What only shows up late in the book, however, the the introduction of Doorways through time and space and peoples who upload their consciousnesses, etc., which I don't have any issues with, per se, because these are ideas that are pretty common in SF.
My issue is with how this wishy-washy Reporter-Personality swings so easily, back and forth, between such wild-ass stories about what the Omnidroids are, first stirring negative opinions, then championing their cause, and then, after one stupid conversation with a corporation head (one who had invented the doors through space and time), just goes off and changes his mind again and it ENDS THE NOVEL.
WTF? The whole novel became something else in the last half, and then far from easing us into the big reveal which might have been pretty cool if it had been a major part of the rest of the novel, it just slaps a big band-aid on the tale and says its done.
I was sitting at a 4.5 or maybe even a 5 depending on how strong the ending would be.
Maybe that portion would have been just fine in a different story, or even in a different novel, but here it felt like poorly executed Iain M. Banks perception twist and it just didn't fit the rest of the tale.
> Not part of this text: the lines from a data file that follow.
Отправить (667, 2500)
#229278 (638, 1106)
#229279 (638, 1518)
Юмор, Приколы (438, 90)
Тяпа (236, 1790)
I'm not that used to reading books with endings this bad. The particulars are fine, the ideas are fine, the characters are fine, but how the end reveal fits in with everything else? Not good. If we were aiming for a subtle godlike entity in the beginning, it should have ended subtle. Otherwise, match scales.
And the last part had no romance at all. The investment I'd put into the MC's was wasted, too. Sure, they're in the spotlight, but they're pretty much out of the picture.
I don't know which is worse. *sigh*
The worst part of this is pretty easy: It could have been pretty damn good. Where was the editor?